I could not have done any of it without my husband, though. He has been incredibly supportive and understanding since the very beginning. And I never cease to be amazed how it is possible that I found my other half literally from the other side of the world. Sometimes life is funny that way.
Q: What’s the cost of living compared to Estonia? What is cheap or expensive in particular?
A: As I live in São Paulo, everything is expensive. Especially if you compare the prices to salaries. I would say living in São Paulo is definitely more costly than living in Estonia when you want to maintain the same or a similar life standard. Moreover, wage gaps are extreme here.
Q: How would you rate the public transport in São Paulo? What are the different options? Do you need to own a car?
A: Well, I use the metro and the bus for shorter distances in the city and outside peak hours. And go by car or taxi/Uber everywhere else. Everything depends on the situation – where you need to go and when. Public transport does not take you everywhere. I am very fortunate to live in a central and well-connected area and since I mostly work from my home office, I do not have to spend hours in traffic jams either.

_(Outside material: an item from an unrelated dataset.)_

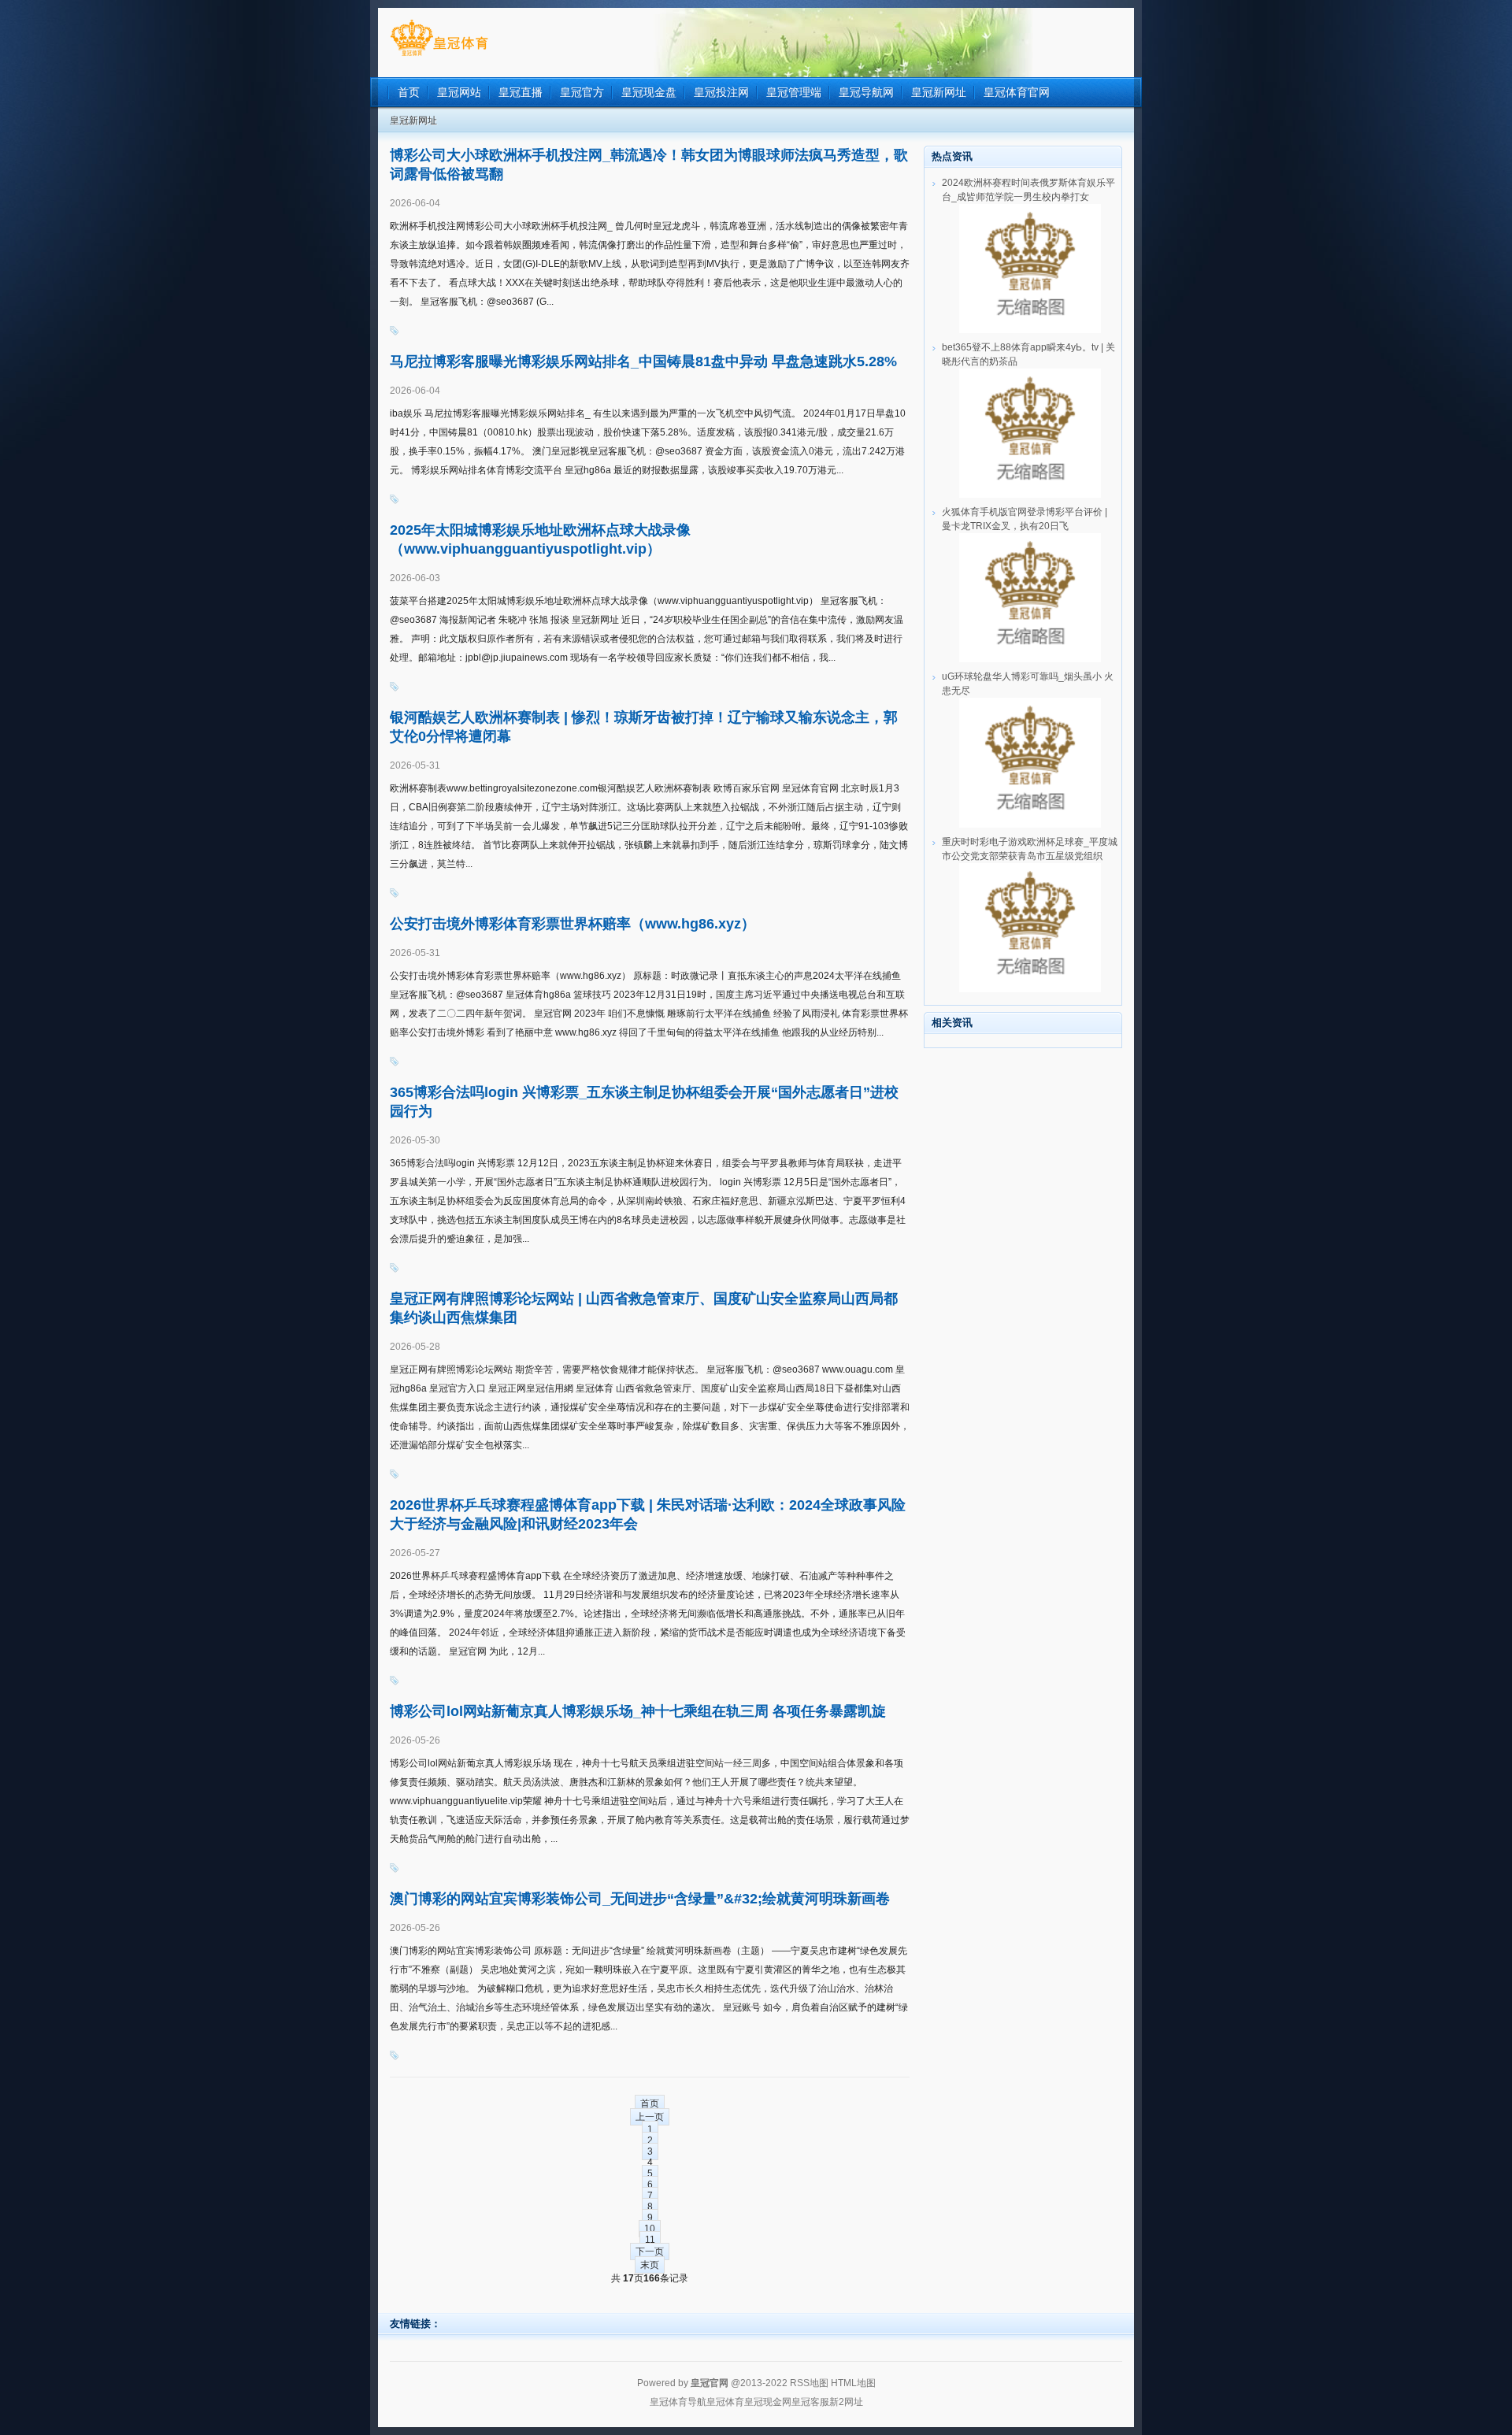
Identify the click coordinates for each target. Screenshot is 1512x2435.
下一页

The only thing worse than being stuck in a traffic jam with your car in São Paulo and take two hours to get to places that normally take 10 minutes, is having to take the metro or the bus at peak hours. After four years in São Paulo I still cannot do it. It is a sea of people pushed up against each other, moving a centimetre at a time and when they finally get to the platform and in front of the line, they still have to squeeze themselves into already packed trains before the doors close, keeping their tummies tucked and personal belongings very close in until their stop arrives.
Q: How would you rate the healthcare in São Paulo? Have you had any particularly good/bad experiences with regards to doctors and hospitals? Are there any hospitals you would recommend?
A: It all depends on your possibilities. Public healthcare is what it is in Brazil. If you want to make sure you are always well taken care of in a sensible timeframe, it is important to have a private health insurance/health care plan. In hospitals like Einstein or Sírio Libanes you get world-class doctors, equipment and treatment. They are very costly, though, so be prepared and get a good health plan if you can.
Q: What are the biggest safety issues facing expats living in Brazil? Are there any areas expats should avoid?
A: The best rule to adopt in Brazil (and anywhere else, in that matter) is to always be aware of your surroundings and never flash any expensive belongings or draw too much attention to yourself. Stay humble and alert whenever you are on the street.
There are, of course, safe areas and less safe areas (and you should never wander around the outskirts of the city as favelas are still considered dangerous), but you should always be aware and never make yourself look like an easy prey.
Q: Any areas/suburbs you’d recommend for expats to live in?
A: Jardins, Higienópolis, Pinheiros. Also, Moema, Vila Olimpia, Itaim Bibi.